Could you set out the lines as a Markdown table with the columns "No." and "Text", beginning at the line that contains "[button] (1217, 255)" and running through the last line, with blank lines and pictures left out?

-- Start of Provided records --

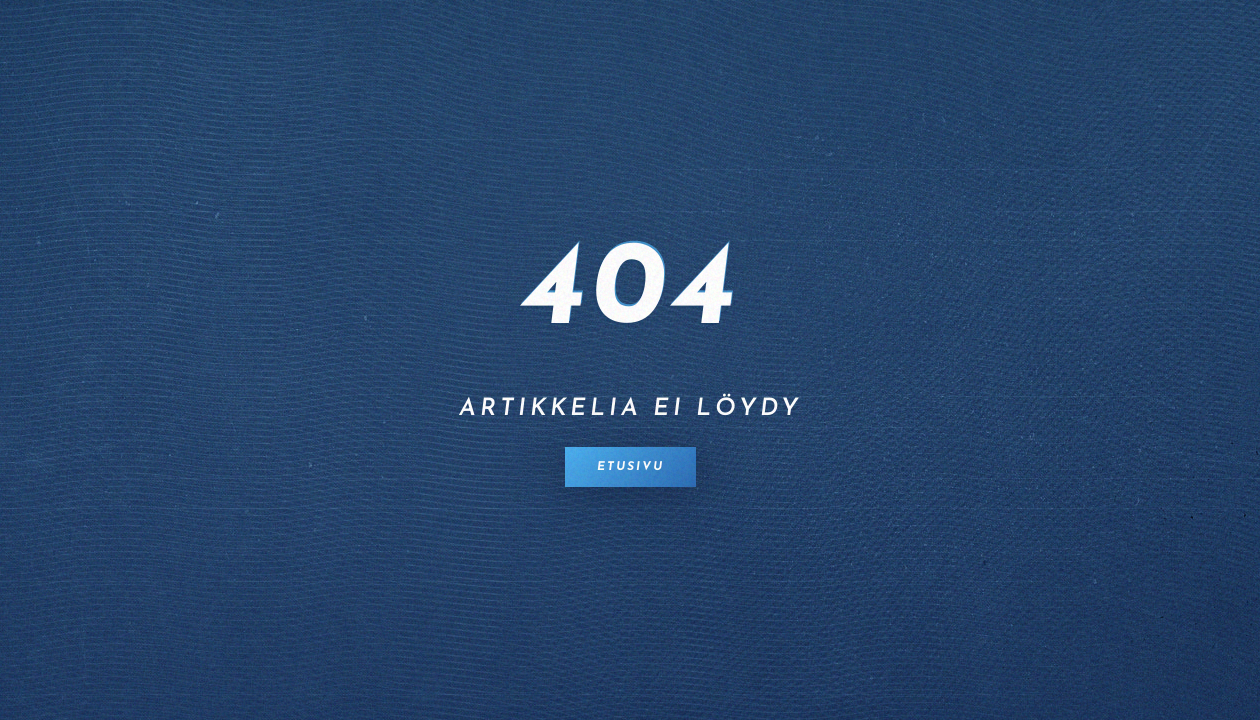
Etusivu (630, 467)
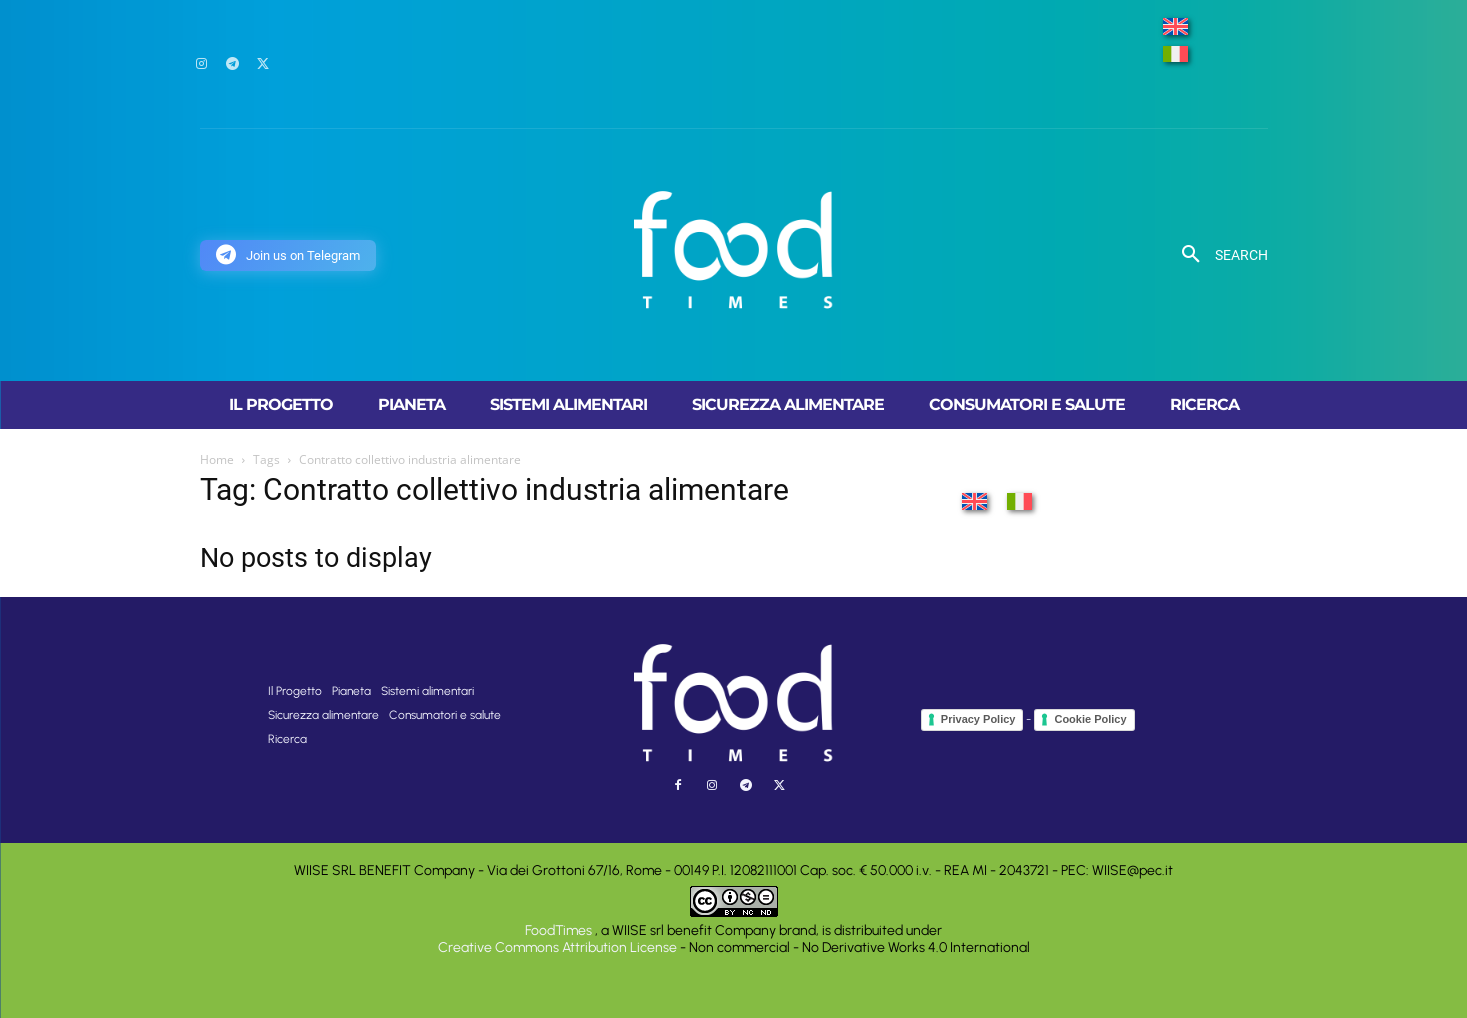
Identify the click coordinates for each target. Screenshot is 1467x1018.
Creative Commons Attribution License (557, 947)
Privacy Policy (978, 719)
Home (217, 459)
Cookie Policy (1090, 719)
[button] (1217, 255)
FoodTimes (560, 930)
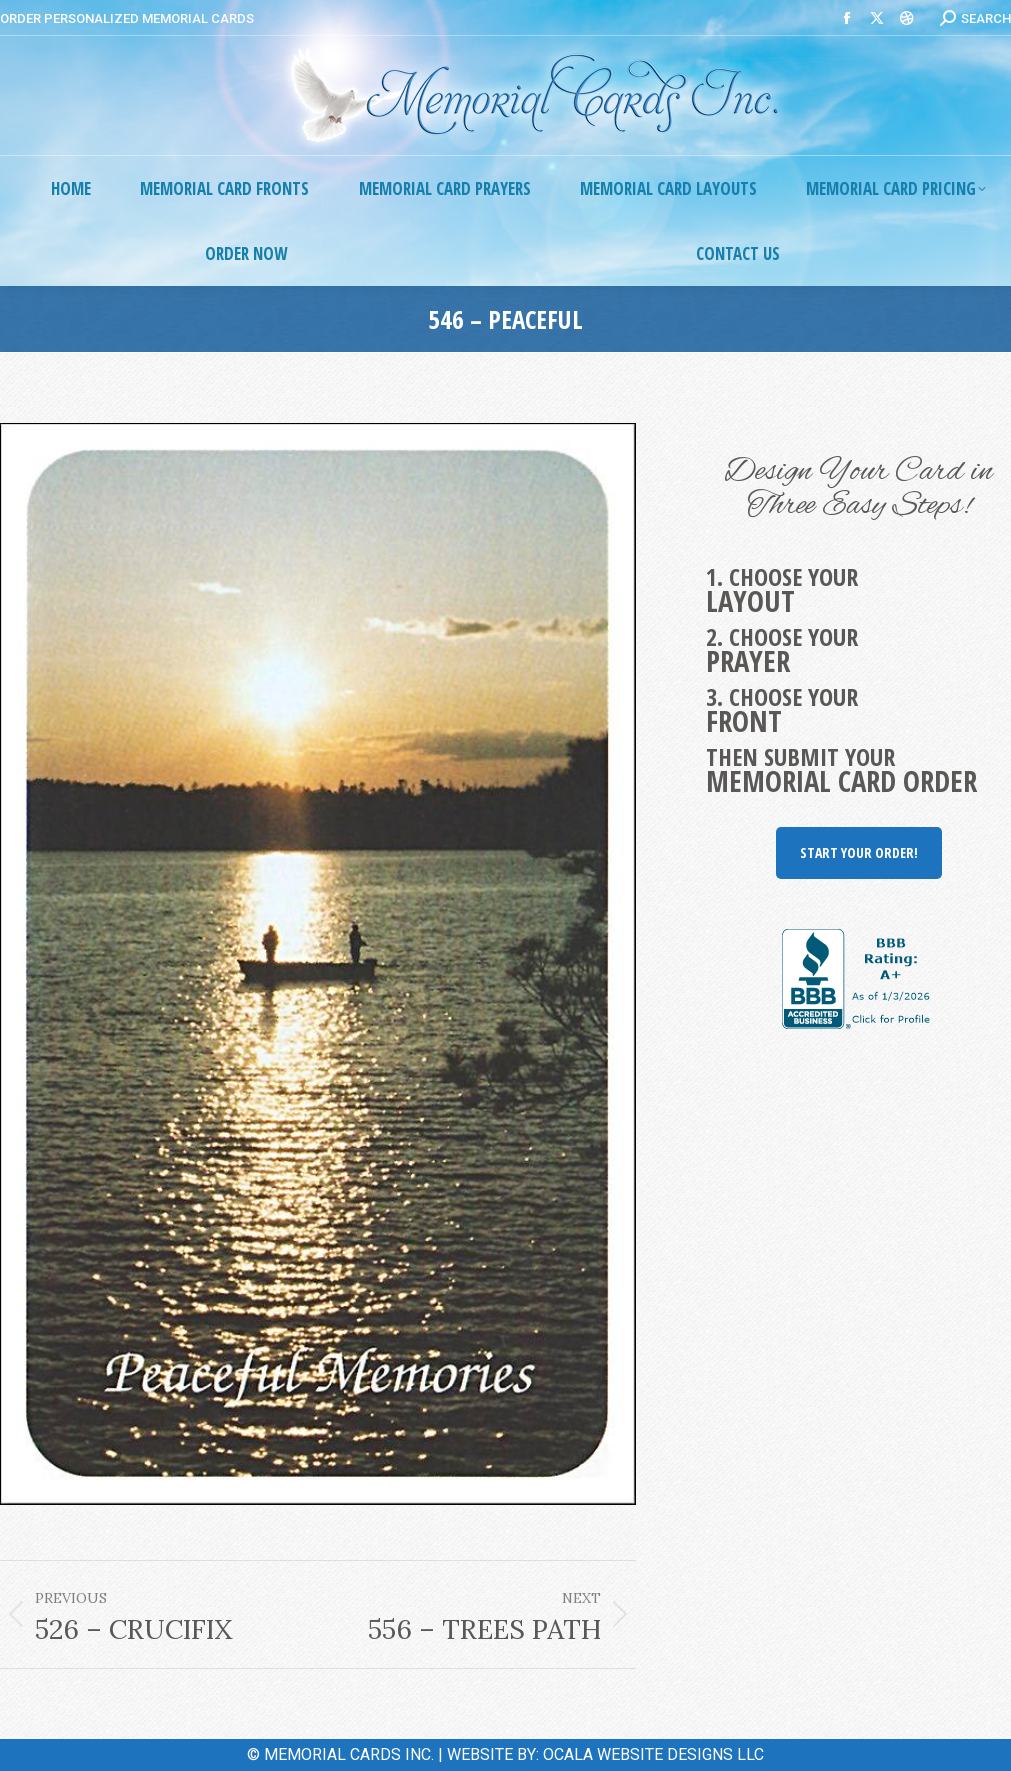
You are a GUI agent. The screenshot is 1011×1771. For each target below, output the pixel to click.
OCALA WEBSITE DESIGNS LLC (653, 1754)
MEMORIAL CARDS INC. (349, 1754)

-- End of Provided records --

Finished task:
| No. | Text |
|---|---|
| 1 | [button] (1217, 255) |
| 2 | FoodTimes (560, 930) |
| 3 | You are a GUI agent. The screenshot is 1011×1771. For each target below, output the pixel to click. |
| 4 | OCALA WEBSITE DESIGNS LLC (653, 1754) |
| 5 | MEMORIAL CARDS INC. (349, 1754) |